演題詳細
Poster
神経データ解析
Neuronal Data Analysis
開催日 | 2014/9/11 |
---|---|
時間 | 16:00 - 17:00 |
会場 | Poster / Exhibition(Event Hall B) |
脳波のチャネル間相関の事前分布を利用した確率的目的成分強調
Probabilistic Enhancement of EEG Component Using Prior Distribution of Correlations Between Channels
- P1-378
- 真木 勇人 / Hayato Maki:1 戸田 智基 / Tomoki Toda:1 Sakriani Sakti / Sakti Sakriani:1 Graham Neubig / Neubig Graham:1 中村 哲 / Satoshi Nakamura:1
- 1:奈良先端科学技術大学院大学 / Nara Institute of Science and Technology
Title:
Probabilistic Enhancement of EEG Component Using Prior Distribution of Correlations Between Channels
Authors:
Hayato Maki, Tomoki Toda, Sakriani Sakti, Graham Neubig, Satoshi Nakamura
Institution:
Nara Institute of Science and Technology
abstract:
EEG is increasingly used for study on cognitive process or creating brain machine interfaces (BMI) but its signal-noise ratio is very low, which presents serious problems for EEG interpretation and analysis from EEG recordings.
Synchronous addition of trials to cancel out background noise or rejecting trials contaminated by eye blinks cause substantial data loss. Therefore, a technique to separate each component of EEG observation is seriously required.

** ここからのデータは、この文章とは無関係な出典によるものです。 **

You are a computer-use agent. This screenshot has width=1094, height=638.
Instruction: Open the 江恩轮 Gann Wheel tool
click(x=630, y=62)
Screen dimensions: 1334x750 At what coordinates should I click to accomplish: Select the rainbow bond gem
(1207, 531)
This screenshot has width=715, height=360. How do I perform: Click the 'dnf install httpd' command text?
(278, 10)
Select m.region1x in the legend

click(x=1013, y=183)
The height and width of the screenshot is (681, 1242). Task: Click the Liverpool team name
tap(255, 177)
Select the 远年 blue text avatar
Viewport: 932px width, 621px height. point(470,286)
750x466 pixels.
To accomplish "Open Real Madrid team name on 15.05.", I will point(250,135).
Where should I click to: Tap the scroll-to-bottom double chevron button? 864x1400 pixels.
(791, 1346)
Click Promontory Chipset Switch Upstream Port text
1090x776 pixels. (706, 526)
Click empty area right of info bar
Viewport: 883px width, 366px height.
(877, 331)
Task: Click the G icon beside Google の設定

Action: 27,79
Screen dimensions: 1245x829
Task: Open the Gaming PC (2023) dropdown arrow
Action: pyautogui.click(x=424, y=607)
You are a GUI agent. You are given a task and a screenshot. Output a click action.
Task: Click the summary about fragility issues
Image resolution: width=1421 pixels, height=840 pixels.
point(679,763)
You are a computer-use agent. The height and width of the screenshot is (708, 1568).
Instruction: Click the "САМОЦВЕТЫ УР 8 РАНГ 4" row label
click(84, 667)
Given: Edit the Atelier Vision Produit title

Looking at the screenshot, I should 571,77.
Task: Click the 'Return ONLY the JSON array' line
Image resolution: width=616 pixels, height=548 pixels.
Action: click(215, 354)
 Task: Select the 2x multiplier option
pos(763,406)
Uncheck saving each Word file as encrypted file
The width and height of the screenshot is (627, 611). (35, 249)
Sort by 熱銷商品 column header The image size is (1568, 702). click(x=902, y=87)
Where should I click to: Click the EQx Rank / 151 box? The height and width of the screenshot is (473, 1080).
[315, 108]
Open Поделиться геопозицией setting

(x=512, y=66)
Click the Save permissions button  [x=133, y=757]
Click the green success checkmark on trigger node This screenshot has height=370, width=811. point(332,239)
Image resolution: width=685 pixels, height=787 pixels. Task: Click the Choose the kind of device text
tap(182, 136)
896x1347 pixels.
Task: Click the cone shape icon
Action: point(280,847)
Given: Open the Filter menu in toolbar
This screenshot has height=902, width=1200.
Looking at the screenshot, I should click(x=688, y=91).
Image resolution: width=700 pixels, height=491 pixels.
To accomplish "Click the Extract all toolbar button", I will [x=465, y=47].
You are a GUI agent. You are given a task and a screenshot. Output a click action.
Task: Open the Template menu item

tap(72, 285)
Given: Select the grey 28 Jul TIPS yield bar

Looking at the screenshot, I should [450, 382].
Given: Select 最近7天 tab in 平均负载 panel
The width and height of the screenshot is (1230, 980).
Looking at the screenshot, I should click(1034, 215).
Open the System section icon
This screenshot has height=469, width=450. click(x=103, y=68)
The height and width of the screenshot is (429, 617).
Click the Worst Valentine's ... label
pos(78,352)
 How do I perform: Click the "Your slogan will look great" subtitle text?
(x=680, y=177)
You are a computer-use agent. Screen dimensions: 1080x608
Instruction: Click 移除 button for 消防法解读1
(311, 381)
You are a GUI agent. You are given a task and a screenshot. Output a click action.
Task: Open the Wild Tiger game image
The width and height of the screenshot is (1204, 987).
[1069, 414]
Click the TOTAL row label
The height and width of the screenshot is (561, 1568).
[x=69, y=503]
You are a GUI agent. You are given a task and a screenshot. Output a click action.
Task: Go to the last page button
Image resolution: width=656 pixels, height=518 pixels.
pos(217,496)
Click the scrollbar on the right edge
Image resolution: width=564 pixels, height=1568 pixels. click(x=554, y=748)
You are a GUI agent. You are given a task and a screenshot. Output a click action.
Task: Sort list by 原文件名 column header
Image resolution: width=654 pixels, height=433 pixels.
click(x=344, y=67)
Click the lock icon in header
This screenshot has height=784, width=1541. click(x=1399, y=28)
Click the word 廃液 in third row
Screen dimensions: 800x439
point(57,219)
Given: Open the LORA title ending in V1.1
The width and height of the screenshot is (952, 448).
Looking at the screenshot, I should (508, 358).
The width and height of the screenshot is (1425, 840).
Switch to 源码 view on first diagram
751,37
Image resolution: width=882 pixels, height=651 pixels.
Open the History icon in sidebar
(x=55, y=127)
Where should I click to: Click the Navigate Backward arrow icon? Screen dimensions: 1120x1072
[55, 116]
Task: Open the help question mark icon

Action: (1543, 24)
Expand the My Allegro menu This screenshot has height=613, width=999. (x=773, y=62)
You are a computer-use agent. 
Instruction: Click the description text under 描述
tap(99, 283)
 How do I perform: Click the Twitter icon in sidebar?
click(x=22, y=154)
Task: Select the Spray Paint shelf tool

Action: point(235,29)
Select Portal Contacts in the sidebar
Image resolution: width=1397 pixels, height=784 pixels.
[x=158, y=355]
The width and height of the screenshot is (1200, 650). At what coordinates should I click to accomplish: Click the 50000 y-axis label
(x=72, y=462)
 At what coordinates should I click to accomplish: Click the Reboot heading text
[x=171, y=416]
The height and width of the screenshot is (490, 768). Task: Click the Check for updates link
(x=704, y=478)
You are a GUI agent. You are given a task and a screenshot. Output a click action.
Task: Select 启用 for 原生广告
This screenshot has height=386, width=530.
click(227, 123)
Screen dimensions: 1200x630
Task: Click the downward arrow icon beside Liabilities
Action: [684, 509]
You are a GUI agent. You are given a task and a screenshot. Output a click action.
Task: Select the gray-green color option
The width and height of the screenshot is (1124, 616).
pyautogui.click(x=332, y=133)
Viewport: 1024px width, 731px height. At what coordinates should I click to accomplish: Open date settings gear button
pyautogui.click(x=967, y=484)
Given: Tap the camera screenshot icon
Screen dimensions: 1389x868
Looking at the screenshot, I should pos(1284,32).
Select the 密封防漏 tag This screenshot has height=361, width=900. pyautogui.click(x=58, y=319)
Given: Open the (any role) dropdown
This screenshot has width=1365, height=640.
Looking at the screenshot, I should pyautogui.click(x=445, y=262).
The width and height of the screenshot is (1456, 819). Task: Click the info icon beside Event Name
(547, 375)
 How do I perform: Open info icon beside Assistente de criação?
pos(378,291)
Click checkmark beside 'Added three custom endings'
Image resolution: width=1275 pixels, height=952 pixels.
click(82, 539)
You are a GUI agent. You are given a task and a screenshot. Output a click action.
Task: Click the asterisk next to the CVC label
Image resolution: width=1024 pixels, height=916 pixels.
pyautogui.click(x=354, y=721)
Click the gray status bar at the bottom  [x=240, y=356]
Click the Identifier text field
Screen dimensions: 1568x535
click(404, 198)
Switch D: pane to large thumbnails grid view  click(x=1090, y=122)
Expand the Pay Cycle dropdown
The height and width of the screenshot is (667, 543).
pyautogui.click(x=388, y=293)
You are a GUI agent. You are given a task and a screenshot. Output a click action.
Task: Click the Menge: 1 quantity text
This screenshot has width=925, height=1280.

Blind source separation using independent component analysis(ICA) assumes that the number of independent signal sources is the same as the number of sensors. The assumption is questionable in the context of EEG signal separation because we do not know the effective number of statically independent brain signals contributing to the EEG.
In this research, we employ probabilistic model to separate signals. It assumes that each EEG component's amplitude follows Gaussian distribution in every slot of time-frequency domain. We introduce a prior distribution of correlations between EEG channels that follows Inverse Wishart distribution. Finally, the pattern recognition was carried out, which demonstrated the effectiveness of the proposed approach.